Hieroglyphs etched into ancient stone, murals depicting the early rule of pharaohs and monuments whose construction continues to elude us– Egypt is a destination that enchants and bewilders. Experience captivating history in Egypt and visit breathtaking wonders that date back almost 30 centuries. This week, we introduce you to the most stunning and historical Egyptian sites. Read on to start sparking inspiration for your next adventure…
Pyramids and Sphinx
When you think of Egypt, we’re betting the iconic Great Pyramids of Giza and the Sphinx come to mind. With the Pyramids around 4,500 years old, a visit to this complex really is a journey back in time! Each pyramid is dedicated to an individual pharaoh, with the first being built by Pharaoh Khufu. This pyramid, the Great Pyramid of Giza, was built around 2550 BCE. Furthermore, how the pyramids were constructed is not fully known. The Great Pyramid consisted of an estimated 2.3 million stones, with each block weighing between 2.5 to 15 tonnes; it truly is a mystery how this great structure was constructed.
Built as part of the second pyramid complex is the limestone Sphinx. With the head of a man and the body of a lion, it is thought that this structure was built to safeguard Pharaoh Khafre’s tomb. 73 metres long and 20 metres high, the Sphinx is truly incredible.
Situated on the bank of the Nile, the Luxor Temple is a captivating sandstone structure and also one of the most celebrated sites in Egypt. Built by several pharaohs mostly between the years of 1390 and 1213 BCE, this complex of temples and shrines is truly breathtaking. Walk through the Great Colonnade Hall, stretching for 61 metres and be overshadowed by the colossal 6 metre high columns. An experience not to miss, the Luxor Temple truly is a must see…
Valley of the Kings
Designated as a sacred burial site for the pharaohs of the New Kingdom (reigning from 1539–1075 BCE), the Valley of the Kings was the resting place of over 500 years of pharaohs. After fearing for the safety of their burial sites and the riches they contained, tombs begun being dug in the hills of Dayr al-Bahri. Beneath the grounds of this site lay more than 60 tombs cut from the rock, underground chambers, wall paintings and hieroglyphs. The valley is also home to numerous pharaohs such as Thutmose I, Ramesses X and the many sons of Ramses II.

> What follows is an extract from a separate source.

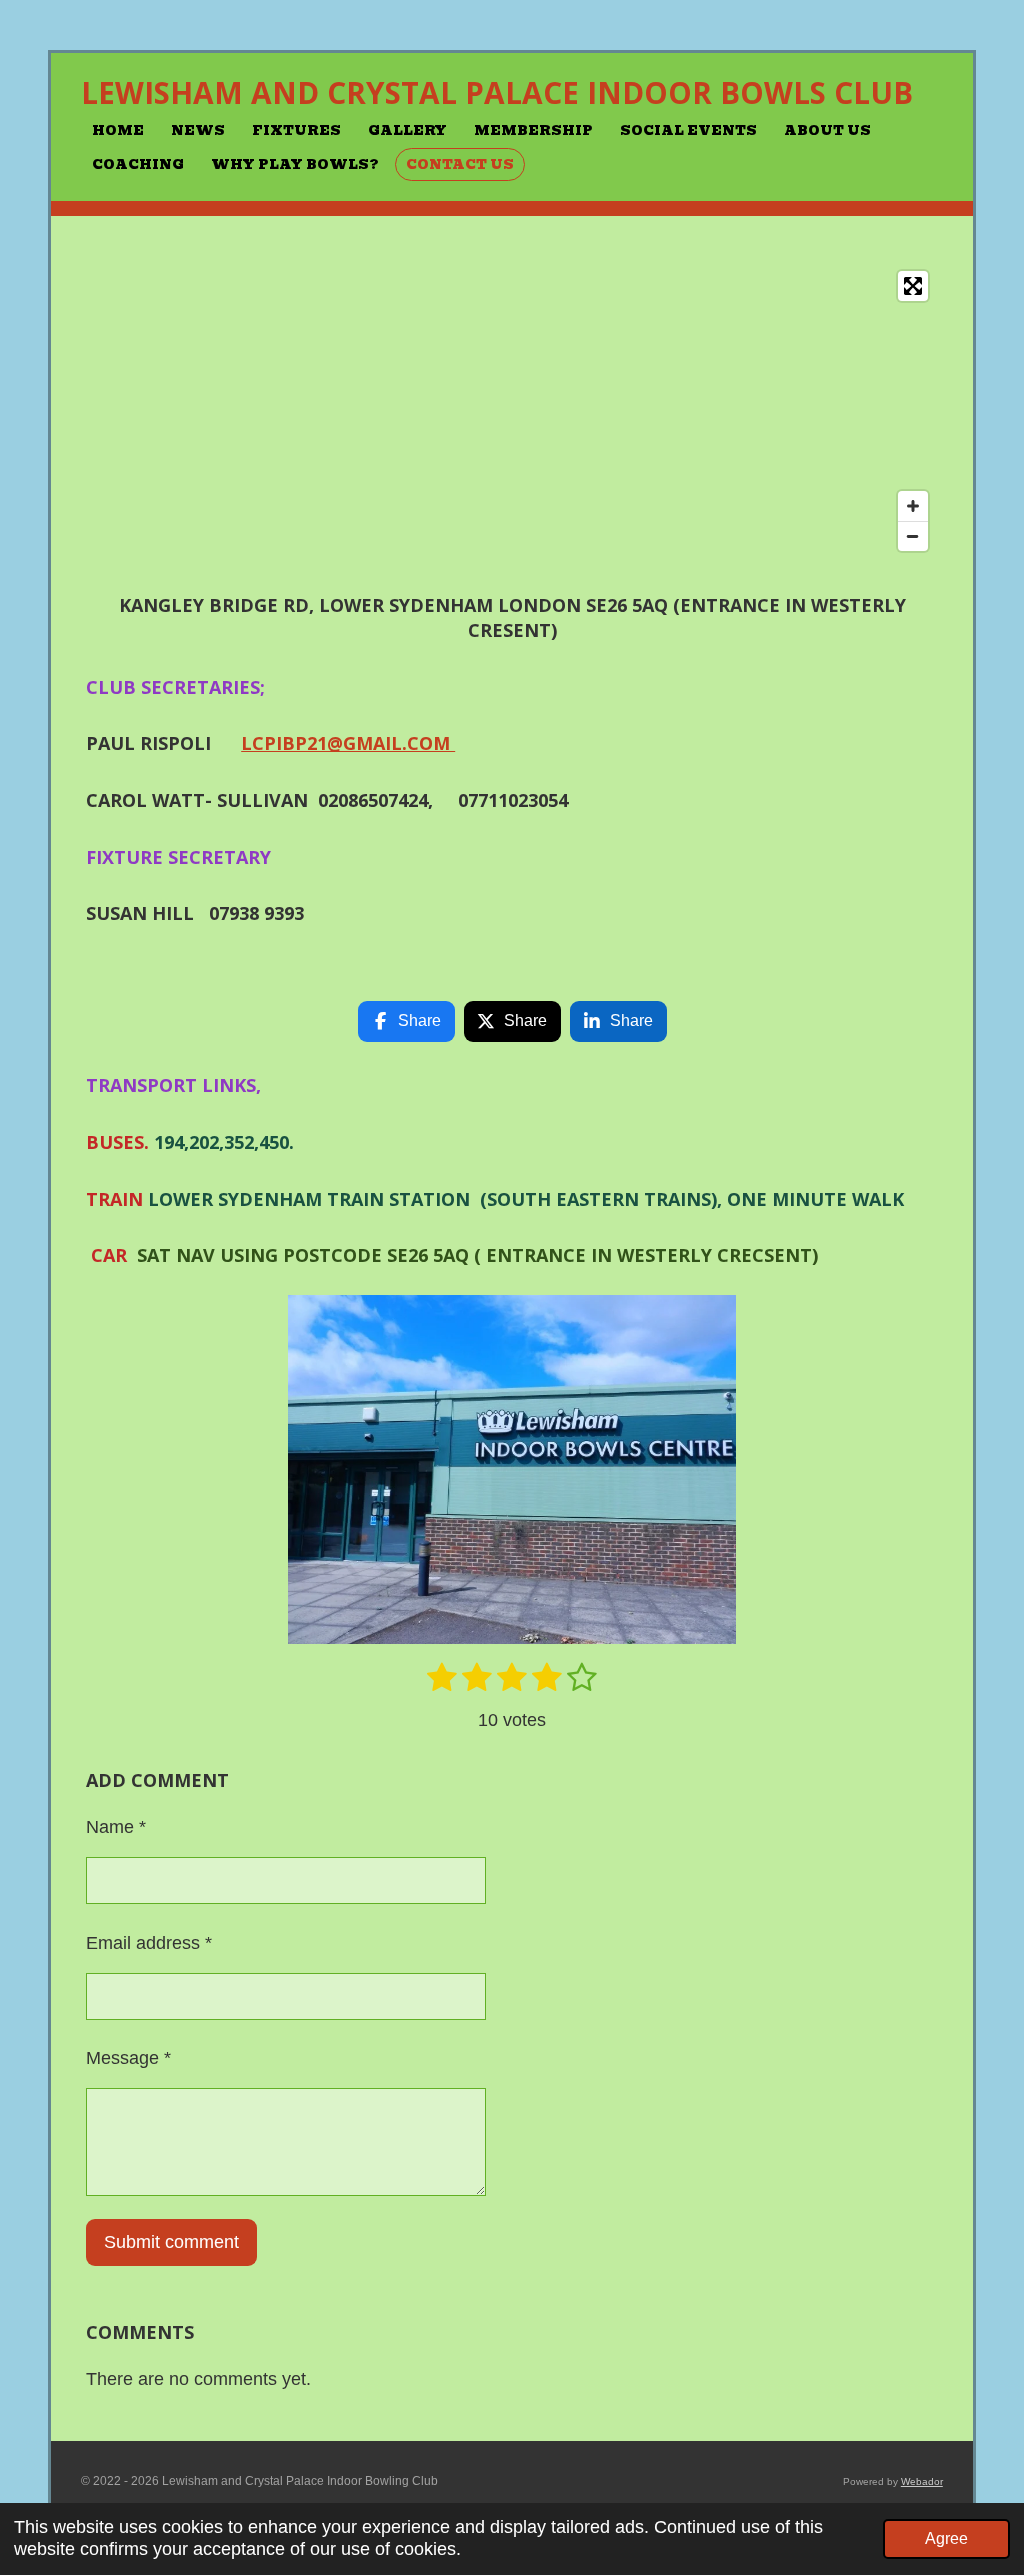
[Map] (512, 411)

Originally carved from a sandstone cliff and built by Ramses II in 13th century BCE, Abu Simbel is an astounding structure. When the nearby waters of the Nile began to rise and threatened the temple, Aswan in Southern Egypt became the new home of Abu Simbel. Situated in front of the main temple are four colossal and impressive statues of the pharaoh Ramses. At the feet of the statues of Ramses are also smaller statues of his family. Enter the temple and prepare yourself! Dedicated to the sun gods, walk through chambers adorned with statues, as well as paintings depicting the king himself.
Housing the largest collection of Egyptian artefacts in the world, the Egyptian Museum is an absolute must see. Observe some of the greatest treasures in the world and witness evidence of ancient times. Over 100 years old, the building houses relics such as the tomb of Tutankhamun, stunning jewellery, clothing, statues and artwork. Furthermore, there is also a Royal Mummies exhibit displaying the mummies of adults, children, babies and animals.
Modelled after the temple of Mentuhotep II, the Temple of Hatshepsut was constructed to immortalise and elevate the public image of the female pharaoh. Nestled in the shadow of commanding limestone cliffs, the temple is a truly captivating sight. Commissioned after she came to power in 1479 BCE, construction took 15 years. Once, the temple featured reflecting pools, a complex network of alleys and archways and many statues, sphinxes and murals. Today, the painstakingly restored site is a truly breathtaking journey back in time.
The Karnak Temple took several centuries to build. The largest religious building in the world, many pharaohs have also added to it and worshipped there over many years. Some have suggested the site dates back to 3400 BCE. Finally, covering 200 acres, this temple allows you to enter an ancient world dedicated to the Egyptian gods Amun, Mut and Khonsu.
Temple of Horus (Edfu)
Built between 237 and 57 BCE, the Temple of Horus is the cult centre of the falcon god Horus. As you enter, two huge granite pylons guard the temple. Furthermore, witness incredible etchings of Horus on the pylons depicted as a falcon and various war scenes. Inside, also explore many temples, chambers and corridors etched with hieroglyphs and displaying artefacts.